Aurora borealis
NORTHERN LIGHTS, or the aurora borealis, are shimmering lights that shine above the Earth near the geomagnetic North Pole. The lights, often bright enough to read by, are usually green or red. The phenomenon is caused when a solar storm discharges high-energy particles that are channeled into a ring by the Earth's magnetic field. The solar particles energize atoms in the thin ionosphere, which cause emissions of light.

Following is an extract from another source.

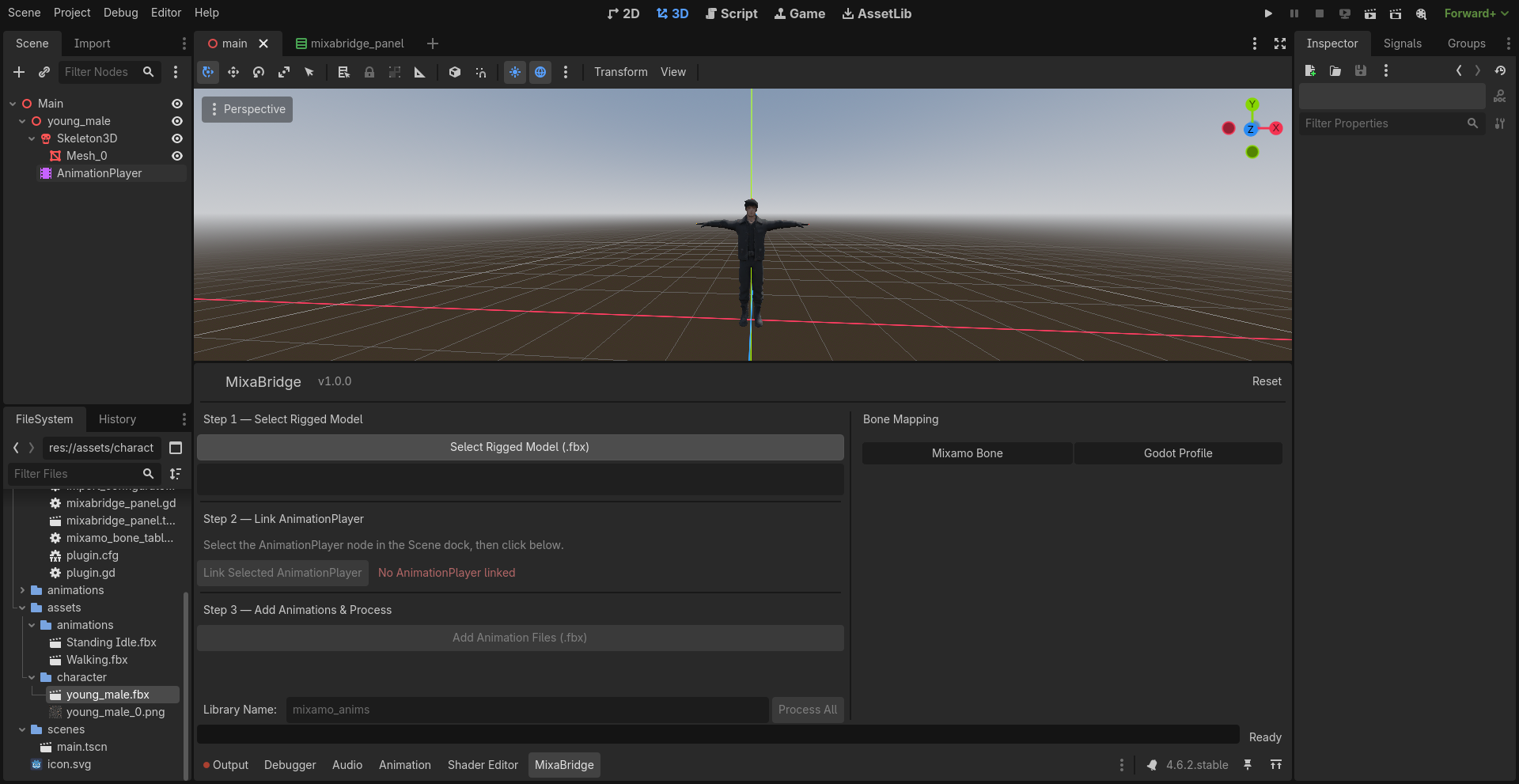Click the Library Name input field
The height and width of the screenshot is (784, 1519).
point(527,710)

The solar particles travel from the sun in a field called, at different stages, a plasma or solar wind. Because the solar wind and the magnetic field of the Earth are constantly interacting, the northern lights may appear as an arc, a curtain, or an undulating sheet. When the electrons from the sun excite oxygen atoms, those atoms glow green. If they get extremely excited, red is the color produced. Blue and violet lights result from interaction with nitrogen radicals, a pink glow comes from neutral nitrogen, and excited hydrogen shows as blue and green. Each color glows at a particular altitude as well. Thus, the auroras can actually serve as a map of the composition of the ionosphere.
The aurora borealis usually glows from 50 to 100 mi (80 to 160 km) above the ground, but it can occur at lower altitudes and, on rare occasions, at ground level. Astronauts, the only persons who get to see the lights from above, have flown through auroras and report that even with eyes closed, they see flashes of light from the charged particles as those particles pass through their eyeballs.
The solar particles that react with Earth's atmosphere to form the lights circle the geomagnetic poles, so the aurora borealis is usually seen in places above a latitude of 30 degrees. The land areas that see most displays of northern lights include northern ALASKA, the Hudson Bay region, ICELAND, and northern Scandinavia. Clear nights in these areas are dark enough to view the lights from September to April. Since the lights are brightest following solar storms, several websites provide updated forecasts of such activity. Following earlier research, scientists in 1957 and 1958—the International Geophysical Year—mapped an oval band, about 310 mi (500 km) wide, that circles Earth's magnetic poles. Within this band, about 1,250 mi (2,000 km) from the pole, the aurora borealis can be seen on almost every dark night.
Areas as far south as the New England portion of the UNITED STATES may see an aurora borealis several times during the year, but sightings farther south are rare. Very large solar storms have resulted in lights being seen far south of the usual viewing range, but this happens only once per decade, on average. An aurora in 1859 was observed as far south as Honolulu, HAWAII.
Observations of the northern lights date back to the time of Aristotle, who described an aurora around 349 B.C.E. A Viking record titled Kongespeilet (King's Mirror), written circa 1250 C.E. states that the light blazes like a living flame. Poems by Samuel Taylor Coleridge, Robert Browning, and Sir Walter Scott, among others, have mentioned the aurora borealis; in the 1600s, philosopher Rene Descartes suggested that sunlight scattered from ice particles in the upper atmosphere was the cause of the northern lights.
MAGNETISM
Astronomer Edmund Halley proposed in the early 18th century that the lights were caused by Earth's magnetism. One hundred years later, in 1825, C. Hansteen indicated a link between the lights and geomagnetism. In 1860, Elias Loomis, an American, mapped out the distribution of northern lights geographically and showed that they formed a ring around the North Pole. In his 1881 work Das Polarlicht, Swiss physicist and engineer Herman Fritz extended Loomis's research. Both men identified a correlation between the auroras and sun spots, noting that the lights grew stronger and weaker following the 11-year cycle of sunspot activity. In 1896, Norwegian physicist Kristian Birkeland showed with models that electrons from the sun would bend toward the Earth's magnetic poles and enter the ionosphere, where they decelerated and emitted light. Current research shows that the electrons thrown by the sun generate currents as great as a million amperes. This was also proposed by Birkeland, but in 1896 the idea was ignored.
A similar phenomenon occurs around the southern geomagnetic pole and is called the aurora australis.